To learn more about the Tumanako projects, visit our Tumanako Launch wiki page where you can see some of the presentations and photos from the evening. The Tumanako projects are being hosted on SourceForge and changes will be visible as development progresses.

We already have a formidable team and this team will only grow and get stronger as the projects progress. If you have an interest in the outcome of these projects, or you would like to get involved, please let us know.

Let the fun begin!

Tuesday, January 27, 2009

2009 - Optimism in the face of adversity

You can probably guess from the lack of celebratory post, that we have not had the car driving yet. We are still working with the inverter manufacturer to get this resolved. The crux of the issue is the DSP board and the software that runs on it. I hope to have more information and positive news about this situation next week.

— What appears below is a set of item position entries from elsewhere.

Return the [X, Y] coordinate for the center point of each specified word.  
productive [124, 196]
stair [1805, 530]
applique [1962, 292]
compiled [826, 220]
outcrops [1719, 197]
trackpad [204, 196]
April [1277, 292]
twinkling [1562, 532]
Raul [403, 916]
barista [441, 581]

In the mean time we are still looking at the bigger picture of what this GS750V project is about. Pre Xmas I became aware of the SolarNetwork project being lead by John Gorman. This Open Source project aims to create a network of solar nodes, where each node measures locally generated power (from PV cells or similar) and local power consumed. All this information is collected together and used to predict future generation and consumption scenarios based on weather forecasts and the future build out of solar node infrastructure.

I believe this solar node network and its associated data will become a very powerful tool to plan future business models and business expansion with respect renewable energy generation.

The other exciting opportunity John and I have discussed, is the opportunity to expand the SolarNetwork infrastructure to support V2G (vehicle to grid) functionality. The idea being that if the owner of the EV plugs the car in for a top up, indicates that they want to minimise the cost of the charge (and the impact on the environment) and that they will not need the car for another 4 hours say. This then allows the V2G system to effectively sell power from the EV battery pack during peak demand and charge the pack when demand is less and power is cheaper. The V2G system manges this process to ensure the pack is fully charged upon the owners return. Of course the owner also has the option to tell the V2G system to just charge the pack as quickly as possible and keep it that way until they return if thats what they desire.

This may sound like a magical fairy tale, but from a software engineering point of view this fits into the category of a very doable medium scale project. The bigger challenge is with the physical infrastructure. This is where the beauty of attacking it with an Open Source project comes in. It will allow the basic concept to be developed to a working stage with one specific type of infrastructure (e.g a specific charger and/or inverter combination). The capability can then be expanded by adding additional functionality to the control algorithms and by adding support for other brands and models of infrastructure (i.e. other manufactures charges and inverters).

Greenstage has already ordered a solar node and hopes to be on the SolarNetwork in the next couple of months. If you would like a solar node, or to get involved with the development, please contact John and let him know how great his project is.

Why wait for the world to change? Lets just do what needs to be done!